Outfielders won the MVP Award in both leagues last season and take up three of the top five spots in MLB.com's Top 800 fantasy rankings this year. That said, you don't need to spend a first-round pick on an outfielder to construct a strong group.
Trout needs no introduction. He's the consensus best player in baseball and was arguably better than ever in 2018, posting a career-high 191 wRC+. Betts, though, edged Trout for American League MVP honors this past season and is building a brilliant career in his own right. The 26-year-old has hit .308/.379/.538 over the past three seasons while averaging 29 homers, 98 RBIs, 117 runs and 27 steals per year in that span. This season, Trout and Betts are more 1A and 1B than No. 1 and No. 2.
Martinez, meanwhile, lags slightly behind the other two because he doesn't run much, but few can rival his hitting prowess. He's an excellent building block for any fantasy lineup and a fine top-five pick.
While a case can be made that Yelich belongs in Tier 1 after his spectacular National League MVP Award-winning campaign, it's questionable whether he can duplicate last year's power output. With an MLB-leading 35 percent HR/FB rate, Yelich was able to hit 36 home runs despite recording the highest ground-ball rate (51.8 percent) of anyone who had at least 30 roundtrippers last season. Even with some decline, however, the 27-year-old should be considered a bona fide OF1 option who could potentially return first-round value. The same goes for Harper, Judge, Stanton and Blackmon, as well as young phenoms Acuna and Soto, who are both primed for big sophomore seasons.
Marte is known more for his speed, but he hit a career-best 20 homers last season while significantly boosting his exit velocity on fly balls, which makes him a borderline top 10 fantasy outfielder heading into 2019.
Benintendi has proven to be an across-the-board contributor in his first two full seasons, and owners can expect additional growth in the home run department this year. With better health, Springer could cross the 30-homer threshold, as he did in 2017. The slugger battled a variety of injures last season and recorded a .683 OPS over his final 75 games, but he nonetheless topped 20 homers and 100 runs for the third straight season. Hoskins, meanwhile, could be one of the NL's top sluggers this season in a much-improved Phillies lineup, and Davis has a fourth straight 40-homer effort in his sights.

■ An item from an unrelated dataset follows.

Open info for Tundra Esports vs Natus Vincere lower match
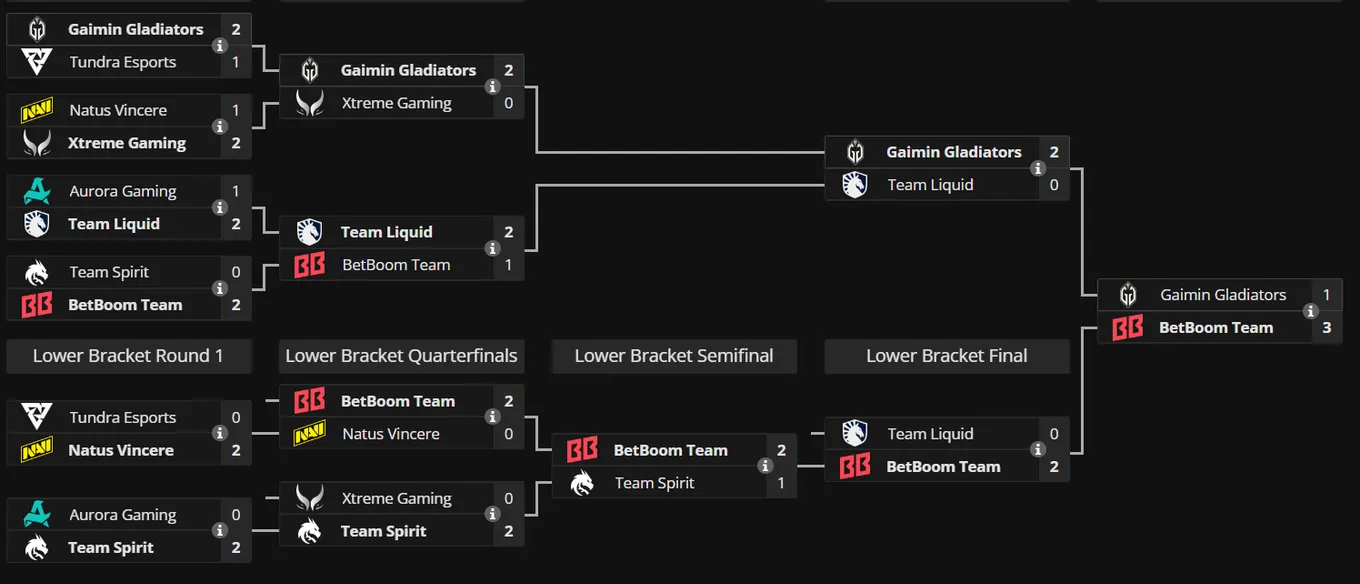 pyautogui.click(x=220, y=434)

Even with a nagging right shoulder injury that required surgery in October, Ozuna still tied for 25th (min. 150 batted-ball events) in average exit velocity (91.5 mph) and ranked 46th in barrels/PA rate (7.3 percent). Look for better seasons from Ozuna and his former Cardinals teammate, Pham, who slashed .343/.448/.622 with seven homers and five steals after joining the Rays in a July trade.
Back-to-back 40-homer seasons make Gallo a starting-caliber option in all leagues despite his lifetime .203 average, and owners know what to expect from Cain, Upton and McCutchen by now. Rosario, Haniger and Castellanos, meanwhile, are firmly established as top-30 outfielders. And then there's Puig, who has proven to be a bit of an enigma during his career but is coming off two straight 20-homer, 15-steal showings.
Brantley, Pollock and Myers would rank higher if not for injury concerns, and Jimenez, Dahl and Robles could jump by next year. Dahl and Robles are expected to hold starting jobs for the first time at the MLB level, and Jimenez -- MLB Pipeline's No. 3 overall prospect -- could debut early in the season. Smith doesn't provide much outside the stolen-base category, but he could carry teams in that department without being a drain in the batting-average arena. Conforto, meanwhile, is a breakout candidate, and Peralta and Hicks both represent solid starting options after each had his best season in 2018.